Self-deprecating humour aside, Fanning truly earned his spot in the RBC Canadian Open. He held off one of the furriest charges in the Canadian Mid-Amateur’s history, as Rank, who started the day eight shots back of Diack’s lead, shot a 5-under-par 66 to jump into a tie for the lead.

“It was the best nine holes of golf I’d ever seen,” Fanning says of Rank’s final nine holes, where she shot a 31.

“I just executed down the stretch. I almost won it in regulation. I had an eagle putt from the back fringe and thought it was going in, and I looked foolish when it didn’t. But out of the hundreds of people watching with 45 minutes to go, I don’t think anyone would have thought, other than my wife, that I would have won that tournament.”

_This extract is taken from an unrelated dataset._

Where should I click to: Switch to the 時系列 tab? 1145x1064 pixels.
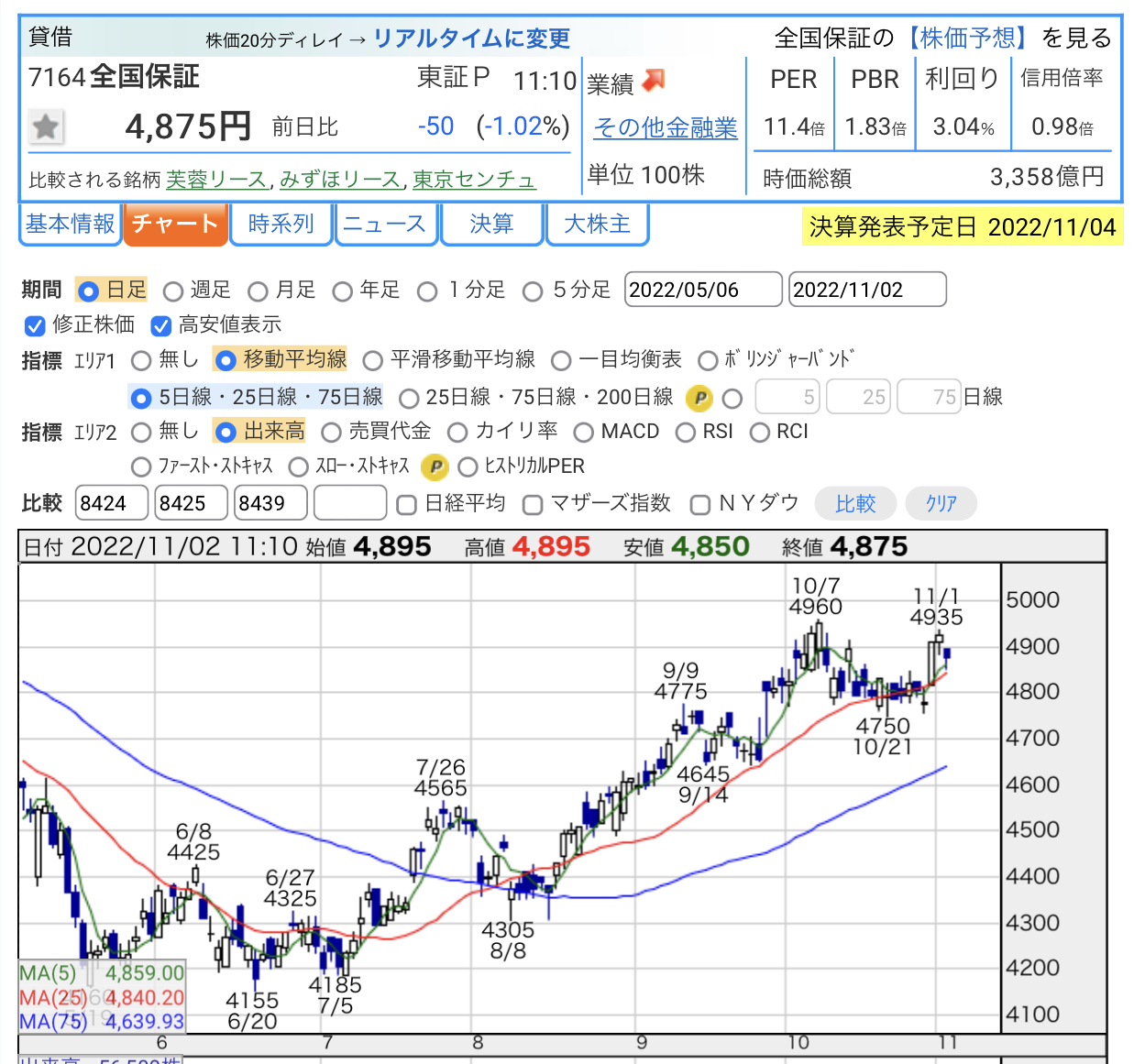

But as per usual with golf, the most unpredictable of games, it was indeed Fanning who came out on top. He made a par on the fourth playoff hole, and when the 25-year-old Diack made a bogey, the championship was his.

He unleashed a Tiger Woods-esque fist pump and a little dance (“I don’t know what happened there… it was very bizarre,” he recalls with a laugh) and the accomplishment finally set in.

“I realized what happened. I was turning 50 and I get to play Glen Abbey again. All those thoughts raced through my mind,” he says.

Fanning says one of his good friends arrived in Regina from Winnipeg to watch the final round, and will have “quite a few” people out with him at Glen Abbey later this summer to celebrate his success.

At work, he says, it made for a great story. People would come up to him to say they watched the live-stream of the playoff (Golf Canada’s social media team played it out on Twitter, via Periscope) and his colleagues said he looked calm.

“I said it was because I have a great job and get to work with (them) so that was just fun for me,” says Fanning, laughing.

Before the RBC Canadian Open Fanning will return to defend his title at the Manitoba Mid-Amateur in early July, and says he will also play this year’s Canadian Mid-Amateur at Victoria Golf Club in August.

But he says what he’s most looking forward to this summer is another shot at Glen Abbey.

Fanning had the morning draw on Thursday in 1998, the last time he played there (he played the RBC Canadian Open at Royal Montreal in 2001 and at Angus Glen in 2002), and he managed to get off to a great start. He says he told his caddie he was having fun, but his caddie wasn’t.

“’Not yet, not until we got to the top of the leaderboard,’” Fanning recalls what his caddie told him.

Fanning hit a 6-iron into the par-3 7th and knocked in the birdie putt, so he got to 4-under par on his round and got to the top of the leaderboard in the morning. He went on to miss the cut, however, and will be thinking about that when he goes back.

But the fact that he gets to go back at all is the most exciting thing of all.

Fanning says there’s nothing on his radar to come to Oakville prior to July to get in a practice round, but he will arrive on site a little earlier than most to ‘cram for the exam,’ he says.

When he played Glen Abbey in the late-90s the golf course setup was different, but there’s nothing that will catch him off guard, as he watches the tournament on television and sees what the current course looks like. He admits he’ll be behind in his preparation, but is looking forward to watch should be a fun week.

“I have a full-time job so I don’t expect to go out there and contend and be in the last group on Sunday, but to me it’s all about family,” he says, as his 17-year-old son will be his caddie for the week. “My whole family is coming. My children never got a chance to see me compete as a professional, and now I have three of them and they’re all going to be there. It’s going to be a really fun time for them.”